• _Problem description_:
Repeat verbatim, and only, the lines of the data below, beginning at the line that contains "Where should I click to: Click the Response" and stopping after the line that contains "Where should I click to: Toggle".

• _Dataset excerpts_:
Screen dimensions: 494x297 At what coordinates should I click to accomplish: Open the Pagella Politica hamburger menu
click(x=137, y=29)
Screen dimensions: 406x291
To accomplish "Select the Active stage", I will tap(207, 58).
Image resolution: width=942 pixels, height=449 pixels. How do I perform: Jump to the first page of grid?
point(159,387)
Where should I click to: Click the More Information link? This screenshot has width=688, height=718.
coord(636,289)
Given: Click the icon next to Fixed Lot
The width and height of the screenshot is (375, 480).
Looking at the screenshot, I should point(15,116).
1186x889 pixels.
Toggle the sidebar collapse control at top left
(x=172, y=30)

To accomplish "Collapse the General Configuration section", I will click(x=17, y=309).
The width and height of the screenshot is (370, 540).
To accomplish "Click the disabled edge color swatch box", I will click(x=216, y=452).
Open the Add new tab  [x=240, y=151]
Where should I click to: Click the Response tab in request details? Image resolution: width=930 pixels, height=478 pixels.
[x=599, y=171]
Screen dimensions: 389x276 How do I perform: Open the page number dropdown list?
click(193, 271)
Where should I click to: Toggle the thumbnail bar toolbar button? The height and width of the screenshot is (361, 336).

...

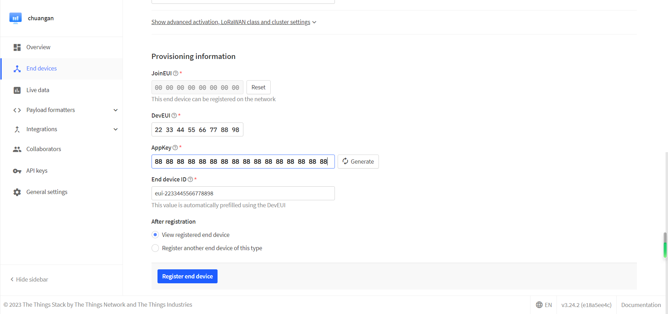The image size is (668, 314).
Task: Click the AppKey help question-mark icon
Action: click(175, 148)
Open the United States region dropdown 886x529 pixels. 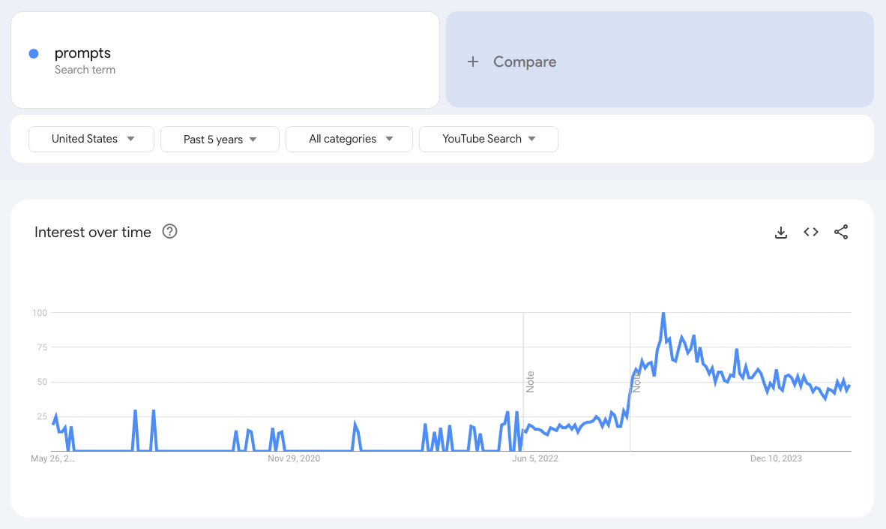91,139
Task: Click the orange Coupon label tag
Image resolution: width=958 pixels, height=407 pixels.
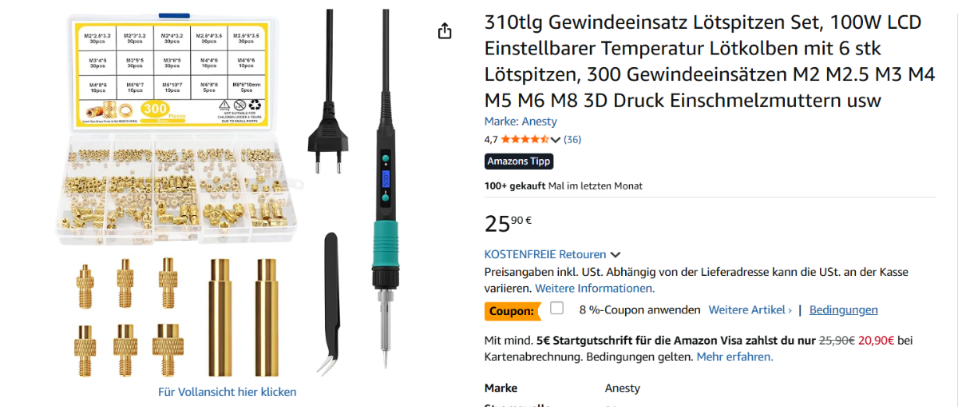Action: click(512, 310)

--

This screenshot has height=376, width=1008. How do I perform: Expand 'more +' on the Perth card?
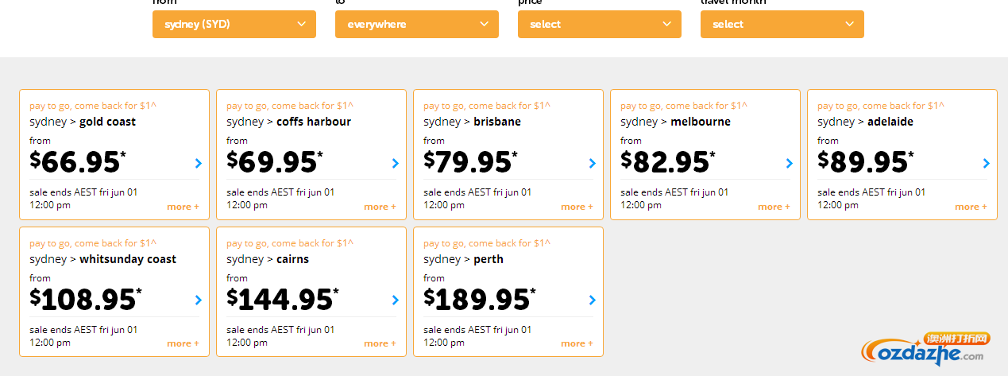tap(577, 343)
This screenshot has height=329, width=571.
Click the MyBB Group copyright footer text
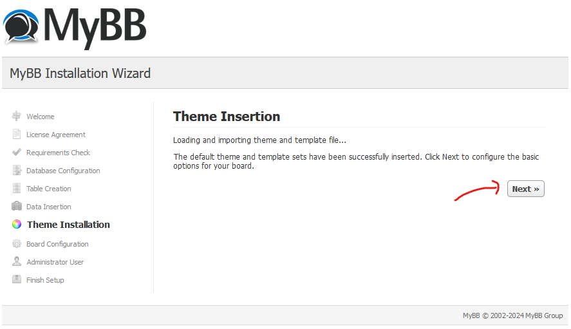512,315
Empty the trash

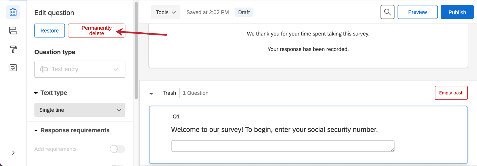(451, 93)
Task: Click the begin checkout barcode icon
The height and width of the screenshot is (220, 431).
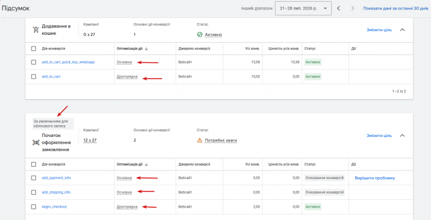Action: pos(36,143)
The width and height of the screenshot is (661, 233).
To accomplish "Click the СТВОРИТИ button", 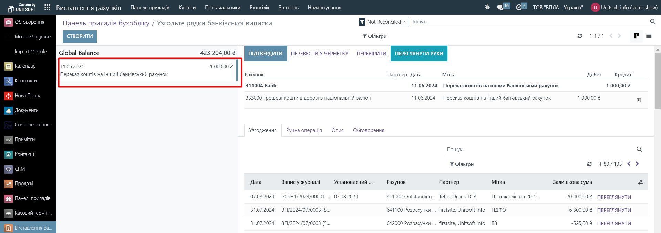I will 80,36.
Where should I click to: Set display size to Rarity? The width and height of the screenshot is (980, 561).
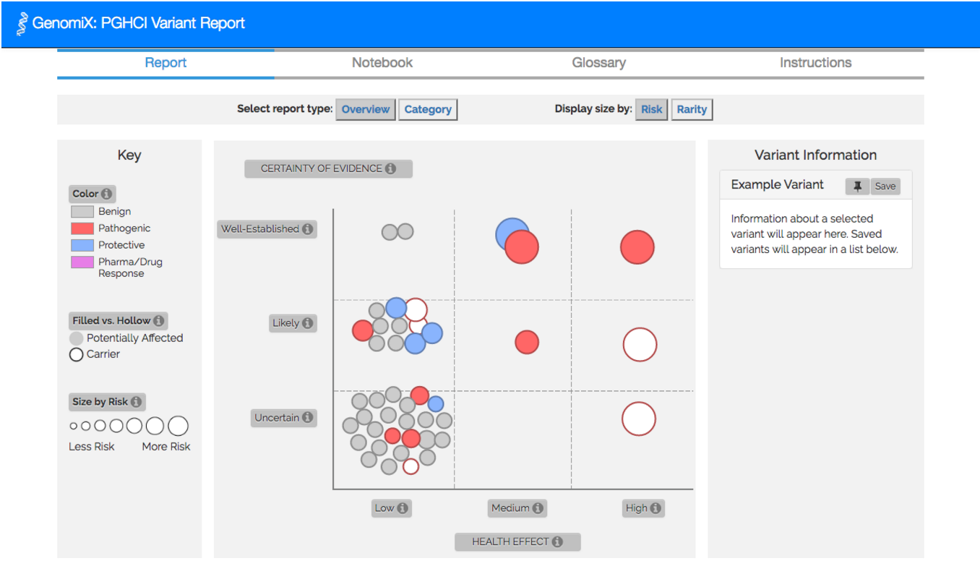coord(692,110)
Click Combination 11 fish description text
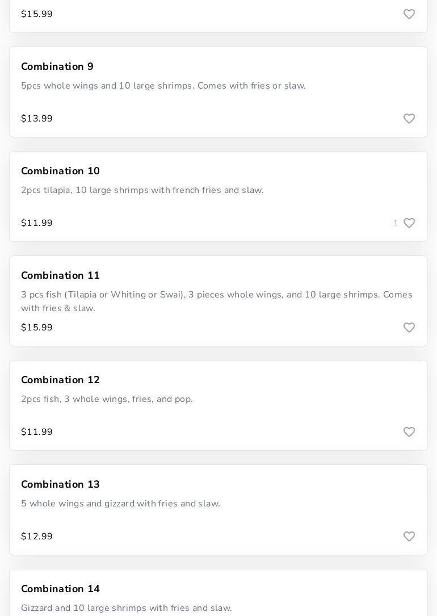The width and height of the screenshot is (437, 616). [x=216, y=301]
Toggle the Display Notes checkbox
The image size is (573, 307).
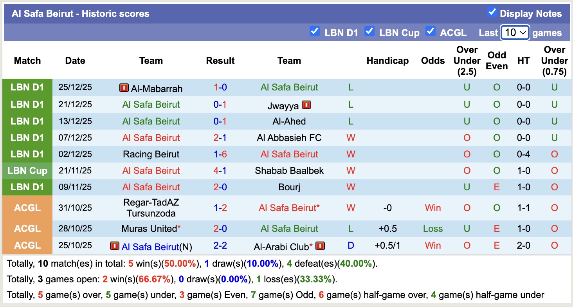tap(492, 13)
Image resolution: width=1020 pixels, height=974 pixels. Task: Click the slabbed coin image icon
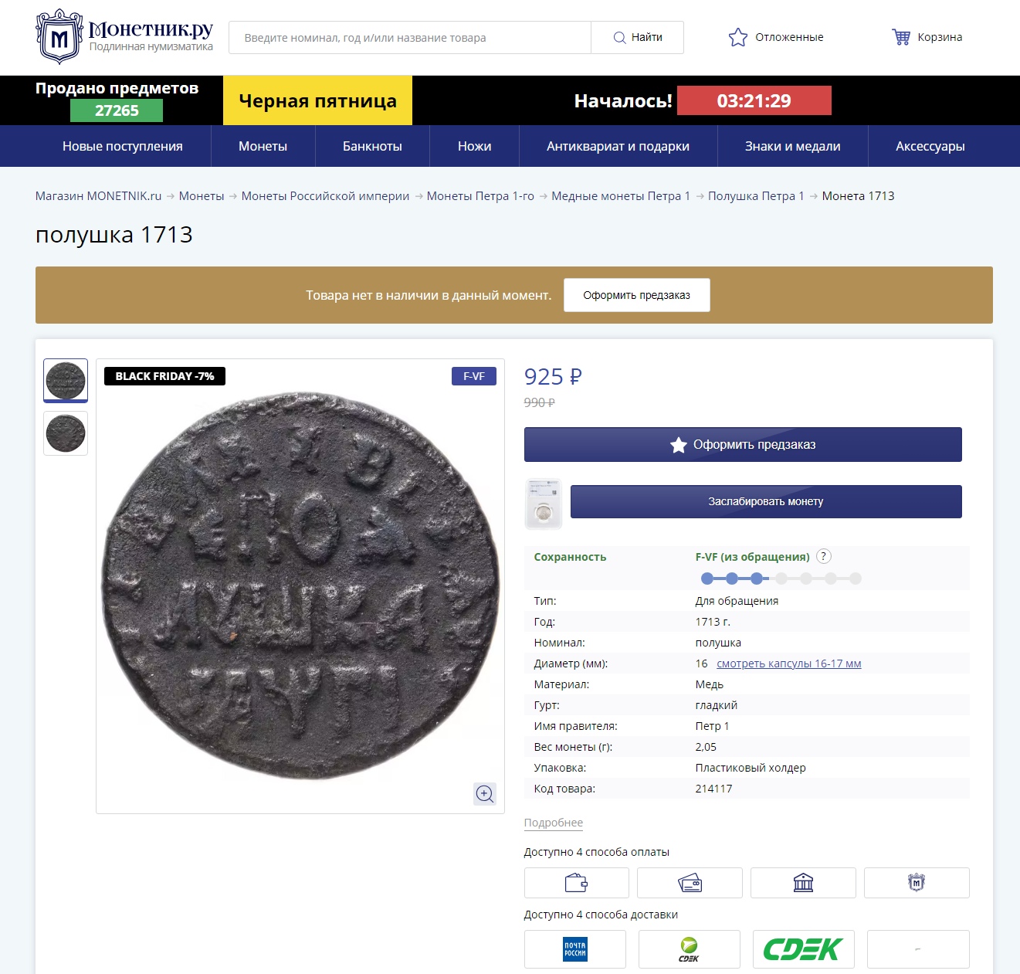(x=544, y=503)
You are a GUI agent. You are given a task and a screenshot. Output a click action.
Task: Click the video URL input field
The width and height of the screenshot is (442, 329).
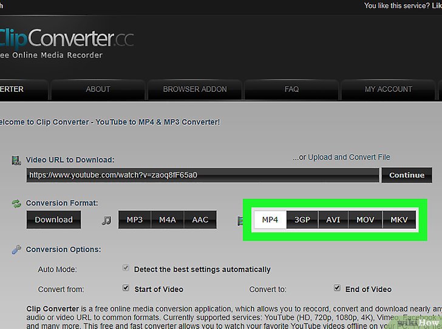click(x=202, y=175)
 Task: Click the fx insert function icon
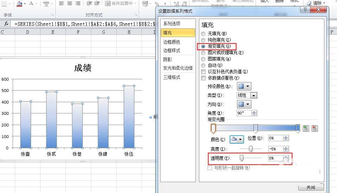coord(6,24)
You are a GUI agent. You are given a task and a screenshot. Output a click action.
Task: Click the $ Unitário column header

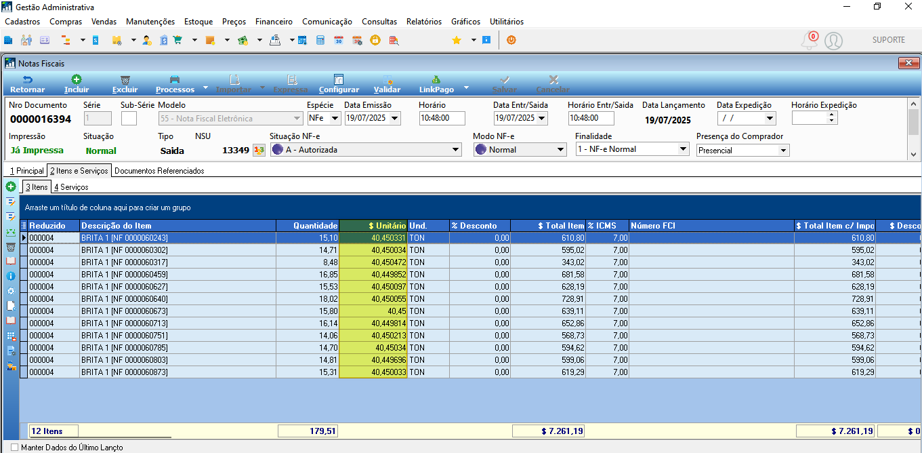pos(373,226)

• _Problem solution_:
Where should I click to: Click the Response tab in request details? Image resolution: width=930 pixels, height=478 pixels.
[x=599, y=171]
Screen dimensions: 389x276 How do I perform: Open the page number dropdown list?
click(193, 271)
Where should I click to: Toggle the thumbnail bar toolbar button? The height and width of the screenshot is (361, 336).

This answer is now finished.